Mais l'économie, ce sont surtout des chiffres, n'en déplaise aux nuls en maths. 85,3% de dette, 9,8% de chômage, 0,5% de croissance. On a demandé à Jean-Luc Mélenchon d’avancer les siens, lui qui a surpris tout le monde avec son SMIC à 1700 euros censé résoudre tous ces problèmes à la fois. Même chose avec Nicolas Sarkozy et sa TVA sociale, belle usine à gaz censée permettre la réindustrialisation de la France. Dans les deux cas, on n’a pas tout compris.

 

Rassurez-vous, l'économie en 2012 sera aussi une affaire de mots. Il y a les habituelles circonlocutions faites pour nous entuber : on nous parle d'investissement au lieu de dépense, de ralentissement au lieu de récession, d’assainissement au lieu de rigueur.

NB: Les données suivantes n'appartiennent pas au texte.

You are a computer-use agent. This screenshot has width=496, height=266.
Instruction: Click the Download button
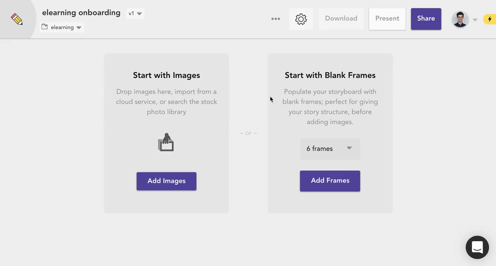point(341,18)
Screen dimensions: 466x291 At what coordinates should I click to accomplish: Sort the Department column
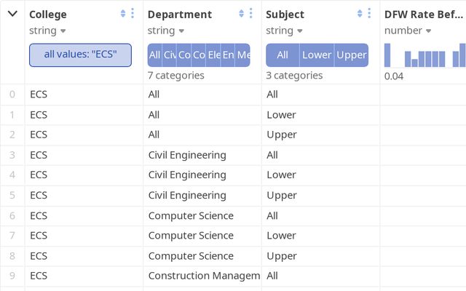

La rigueur, ce vilain mot et ce mauvais souvenir du tournant de la gauche en 1983. Personne ne veut en être accusé, ni même la droite (avec 5,5% de déficit elle ne risque pas), d'où des joutes verbales à en pleurer.

 

Il y a aussi des expressions que les candidats voudront imposer. Quand Nicolas Sarkozy parle de règle d'or - que l'on devrait plutôt appeler règle de plomb tant elle astreint l'Etat à la rigueur à perpétuité et à la rigidité de ceux qui ne peuvent plus vivre à crédit - c'est pour mieux disqualifier la gauche qui n'en veut pas. La gauche fera de même avec sa novlangue oxymoresque et sa « justice sociale », sa « croissance verte » et autre « économie solidaire ».

 

Mais les mots, s'ils ont leur sens, n'y feront rien. Depuis que la France a perdu son triple A, on sait déjà que l’on devra payer la note. Malgré les belles paroles, chacun est conscient des temps difficiles qui viennent et que Didier Migaud, cape en peau d'hermine et tête de croque-mort, a annoncé dans son dernier rapport de la cour des comptes. Et c'est alors que nous reviennent en mémoire des discours d'outre-tombe des dernières campagnes présidentielles.

 

Dans le genre comique, Nicolas Sarkozy en 2007 : « Je veux que chaque ménage puisse emprunter pour devenir propriétaire ». Ou en comique de répétition : « Je serai le président du pouvoir d'achat ». Dans le genre répétitif, Jacques Chirac en 1995 : « Il faut redresser la France ». Ou François Hollande en 2012 : « Je connais la gravité de l’heure que nous vivons ». Et dans le genre prophétique, Raymond Barre en 1988 : « Il faut que la France se désendette ».

 

Le résultat est connu même si tout le monde s’accorde à le nier : la France est en déclin. Cinquième puissance du monde, elle se fait dépasser par des pays émergents comme l'Inde ou le Brésil. Mais le plus grave, c'est le déclin de son niveau de vie et son incapacité chronique à résoudre ses problèmes. Or au fond, on en connait le fond, que les mots ne sauraient cacher et que les chiffres nous dévoilent : on n'a plus d'argent. Et on n'a même plus d'idées.